Ongeveer tien jaar geleden verscheen er een belangrijk boek met de titel Global Finance at Risk, van de hand van twee bekende economen, John Eatwell en Lance Taylor. Ze wijzen op het algemeen bekende feit, dat bepaalde inefficiënties nu eenmaal eigen zijn aan de markt. Op de financiële markt worden de risico’s onderschat. Structurele risico’s worden niet ingecalculeerd – de algemene sociale kosten. Als jij me bijvoorbeeld een auto verkoopt, kunnen we er beiden voordeel van hebben, maar we betalen geen maatschappelijke kosten – vervuiling, fileproblematiek et cetera. In de financiële markt betekent dit dat de risico’s te laag worden ingeschat, dus is er meer risico dan bij een efficiënt systeem. En dat brengt ons bij de crises. Als er adequate regelgeving bestond, zouden de inefficiënties van de markt beheerst en voorkomen kunnen worden. Deregulering maximaliseert de inefficiëntie van de markt.

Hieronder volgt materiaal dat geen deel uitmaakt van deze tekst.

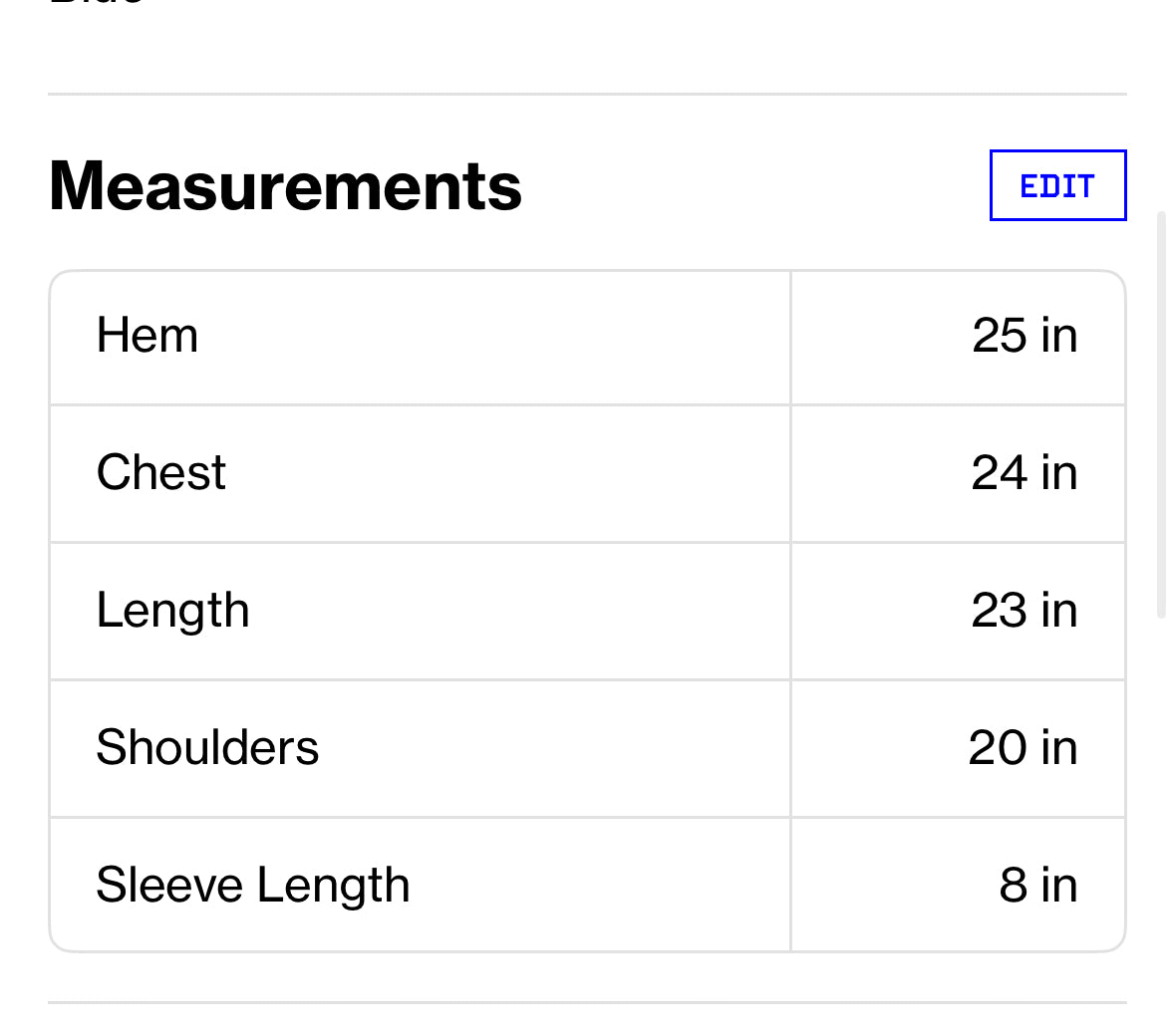The width and height of the screenshot is (1175, 1036).
Task: Click the column divider in the Length row
Action: tap(790, 611)
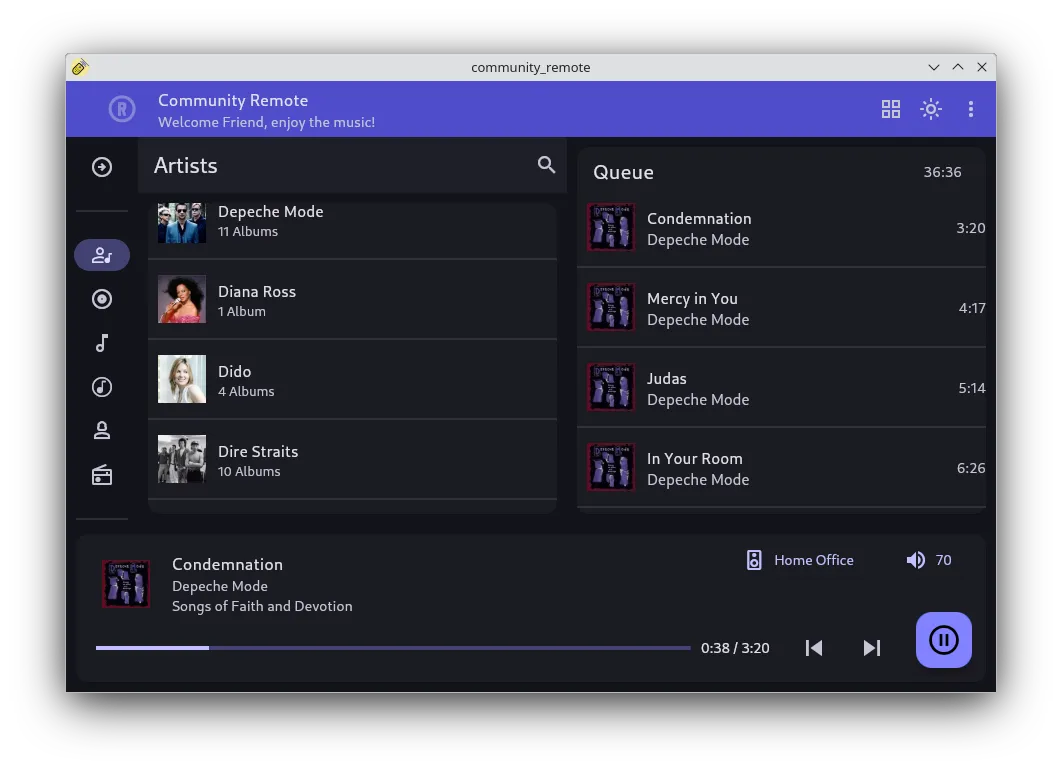
Task: Open the Radio icon in sidebar
Action: pos(102,475)
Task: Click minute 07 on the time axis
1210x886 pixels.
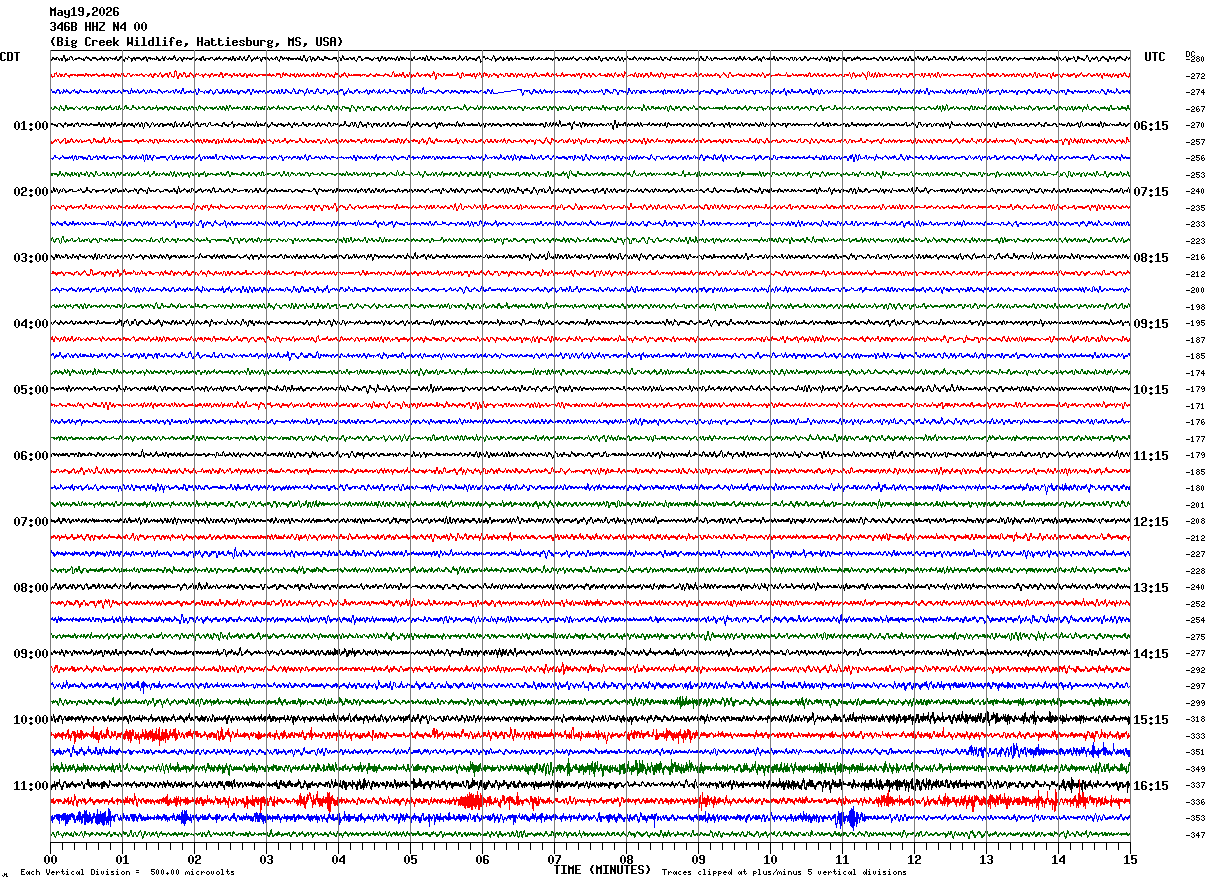Action: 554,859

Dit is vrij elementaire economie waar ze het over hebben in hun boek. Anderen hebben dit ook aan de kaak gesteld. En dat is wat er nu gebeurd is. De risico’s werden onderschat, waardoor er meer risico werd gelopen dan zou moeten, en vroeg of laat moest de boel ineenstorten. Niemand heeft precies voorspeld wanneer en ook de impact van de crisis kwam een beetje onverwachts. Voor een deel komt dit door de creatie van exotische financiële instrumenten, die werden gedereguleerd, waardoor niemand meer wist, wie geld schuldig was aan wie. Het geld bleek op een hele idiote manier te zijn opgesplitst. De impact van de crisis is dus behoorlijk groot – we hebben de bodem nog niet bereikt – en de architecten hiervan zijn dezelfde mensen, die nu werken aan het economische beleid van Obama.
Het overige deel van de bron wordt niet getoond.